#esg #samples
Back around Dilla Day, I took a look at one of the most famous sirens in hip-hop and dance music — the wooooop that kicked off Mantronix’s 1988 sample-collage classic “King Of The Beats” and became Dilla’s signature drop during the last few years of his life.
And while it’s a funny sort of example of how you don’t even need to use a melody or a break to create an instantly recognizable touchstone of a sample, there’s an even more unlikely, instantly recognizable sound in the same vein. It’s one that hip-hop and a host of other genres made into an enduring moment of recurrent and exciting noise even though it was bizarre and borderline abrasive: that unearthly, oscillating, torn-aluminum creak that signals the titular extraterrestrial touchdown in ESG’s instrumental “UFO.”

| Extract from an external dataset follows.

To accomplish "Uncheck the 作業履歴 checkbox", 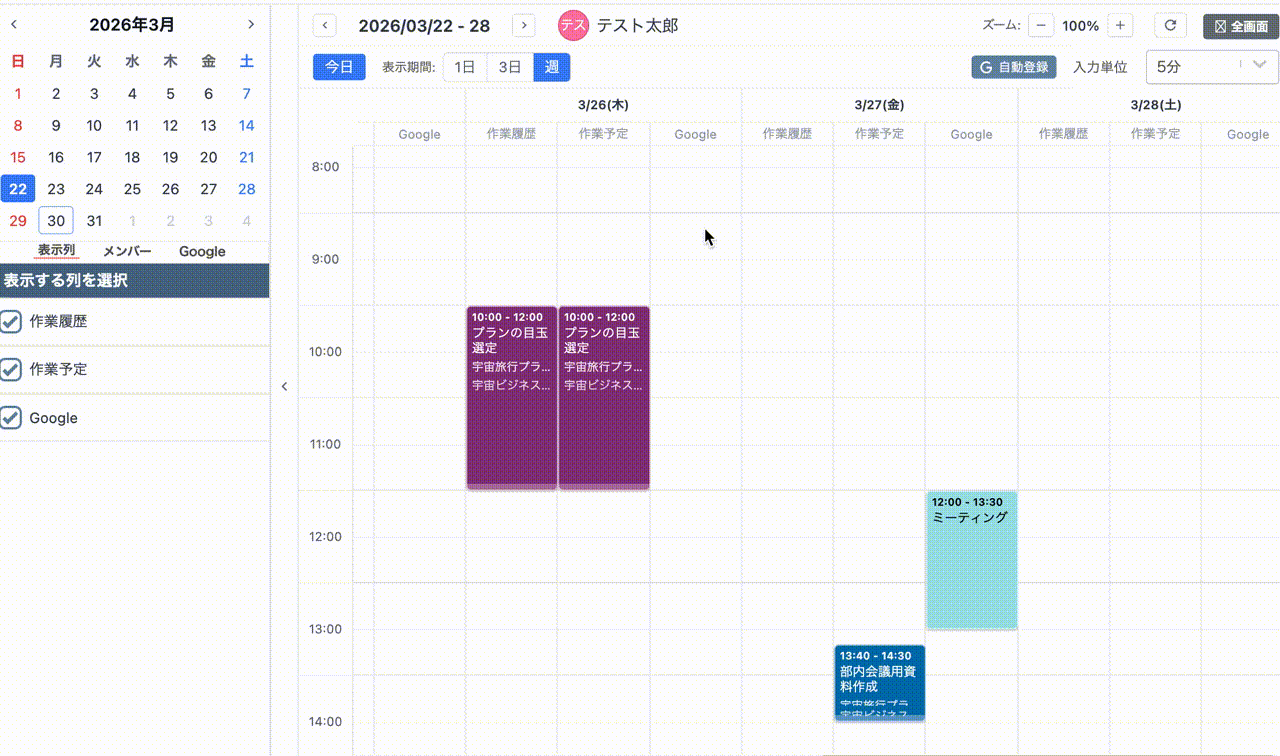I will 12,321.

It might not be a huge mystery just how ESG made it into so many crates — they were from the South Bronx, peaked right when the early Roxy-fueled hip-hop/punk crossover of Downtown NYC was at its height, and were thoroughly danceable in pretty much any mode. (Exhibit A: Larry Levan/Frankie Knuckles/Haçienda heavy rotation jam “Moody.”) But why this piece of their music seems a little harder to grasp at first. Maybe we can figure it out from here.